Delegating fragments to children with Relay

434 views Asked by At

I want to do something like this in a component:

Relay.createContainer(Component, {
  fragments: {
    thing: AnotherComponent.getFragment('thing')
  }
}

This would ideally set the fragment thing on my current component to use the fragment thing on one of it's child components. Effectively delegating the responsibility of knowing what thing is down to whatever uses it. Then the component that includes Component can call Component.getFragment('thing') which will call AnotherComponent.getFragment('thing').

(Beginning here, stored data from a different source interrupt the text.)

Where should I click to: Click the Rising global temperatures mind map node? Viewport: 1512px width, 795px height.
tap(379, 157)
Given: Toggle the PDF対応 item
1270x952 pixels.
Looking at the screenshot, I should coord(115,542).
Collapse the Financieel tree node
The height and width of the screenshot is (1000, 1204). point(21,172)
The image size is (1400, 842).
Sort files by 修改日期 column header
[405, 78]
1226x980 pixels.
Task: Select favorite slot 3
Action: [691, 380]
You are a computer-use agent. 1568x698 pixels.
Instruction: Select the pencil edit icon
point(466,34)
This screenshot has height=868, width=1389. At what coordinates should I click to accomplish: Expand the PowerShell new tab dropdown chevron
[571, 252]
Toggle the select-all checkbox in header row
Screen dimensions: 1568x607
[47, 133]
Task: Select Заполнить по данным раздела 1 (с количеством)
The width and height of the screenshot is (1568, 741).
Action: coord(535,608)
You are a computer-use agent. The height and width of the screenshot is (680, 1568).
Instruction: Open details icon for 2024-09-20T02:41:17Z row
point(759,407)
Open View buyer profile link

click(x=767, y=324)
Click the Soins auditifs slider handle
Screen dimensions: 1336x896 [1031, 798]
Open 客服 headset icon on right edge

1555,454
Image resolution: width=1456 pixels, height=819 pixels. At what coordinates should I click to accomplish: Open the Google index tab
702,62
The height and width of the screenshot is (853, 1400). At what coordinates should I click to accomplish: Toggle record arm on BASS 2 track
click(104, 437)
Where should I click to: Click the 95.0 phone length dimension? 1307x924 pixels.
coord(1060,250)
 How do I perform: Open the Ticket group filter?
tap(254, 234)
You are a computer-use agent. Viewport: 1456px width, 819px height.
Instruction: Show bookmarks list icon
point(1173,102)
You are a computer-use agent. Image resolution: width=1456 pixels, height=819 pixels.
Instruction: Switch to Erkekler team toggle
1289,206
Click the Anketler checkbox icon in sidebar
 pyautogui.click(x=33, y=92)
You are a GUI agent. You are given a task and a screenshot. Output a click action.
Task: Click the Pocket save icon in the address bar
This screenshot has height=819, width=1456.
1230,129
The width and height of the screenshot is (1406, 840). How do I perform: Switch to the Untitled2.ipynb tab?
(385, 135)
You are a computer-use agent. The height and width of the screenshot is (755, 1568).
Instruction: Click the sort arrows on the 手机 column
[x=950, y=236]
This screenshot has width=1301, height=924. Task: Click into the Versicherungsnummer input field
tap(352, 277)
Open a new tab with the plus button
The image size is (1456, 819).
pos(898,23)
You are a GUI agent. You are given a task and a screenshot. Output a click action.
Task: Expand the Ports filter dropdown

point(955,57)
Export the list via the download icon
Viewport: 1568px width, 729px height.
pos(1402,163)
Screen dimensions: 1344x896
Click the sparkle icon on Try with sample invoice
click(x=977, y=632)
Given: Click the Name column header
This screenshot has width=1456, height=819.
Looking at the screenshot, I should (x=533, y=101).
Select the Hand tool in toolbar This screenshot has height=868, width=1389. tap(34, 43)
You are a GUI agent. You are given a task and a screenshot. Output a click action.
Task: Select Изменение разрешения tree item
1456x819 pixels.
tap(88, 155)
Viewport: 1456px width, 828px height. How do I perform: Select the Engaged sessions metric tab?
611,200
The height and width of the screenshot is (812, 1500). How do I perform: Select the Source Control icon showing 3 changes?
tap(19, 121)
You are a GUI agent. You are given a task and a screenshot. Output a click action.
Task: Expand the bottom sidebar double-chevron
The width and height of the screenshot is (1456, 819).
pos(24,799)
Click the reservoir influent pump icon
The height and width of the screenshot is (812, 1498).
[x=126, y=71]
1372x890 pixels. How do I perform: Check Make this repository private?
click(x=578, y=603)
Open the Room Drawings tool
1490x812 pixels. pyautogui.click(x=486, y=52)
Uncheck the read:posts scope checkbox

Does anyone know how to do this?

UPDATE

The only way I've found to make this work is via syntax like

Relay.createContainer(Component, {
  fragments: {
    thing: Relay.QL`
      ${AnotherComponent.getFragment('thing')}
    `
  }
}

This hits the server correctly, and the server executes the query specified by AnotherComponent, but now the return value of the query is not provided in the props of Component

UPDATE 2

I've found that repeated nesting of this type produces a query like:

query Router {

  store {

    ...F3

  }

}
fragment F0 on Store {

  _fields2w4En2:fields(labels:["Country","Function"],owner_type:"requisitions") {

    choices {

      id,

      label

    },

    id
,

    label
  }

}
fragment F1 on Store {

  ...F0

}
fragment F2 on Store {

  ...F1

}
fragment F3 on Store {

  ...F2

}

Where at the base level I had a query like this:

export default Relay.createContainer(SearchBar, {
  fragments: {
    searchFields: () => Relay.QL`
      fragment searchFields on Store {
        searchFields: fields(labels: ["Country", "Function"], owner_type: "requisitions") {
          label
          choices {
            id
            label
          }
        }
      }
    `,
  },
});
1

There are 1 answers

3
monastic-panic On BEST ANSWER

So the reason the straight forward approach doesn't work is becasue getFragment doesn't actually return a fragment (ugh), but a reference to a fragment that is specific to the container that declares it. Luckily tho you can get the plain fragment from that, with: AnotherComponent.getFragment('thing').getFragment().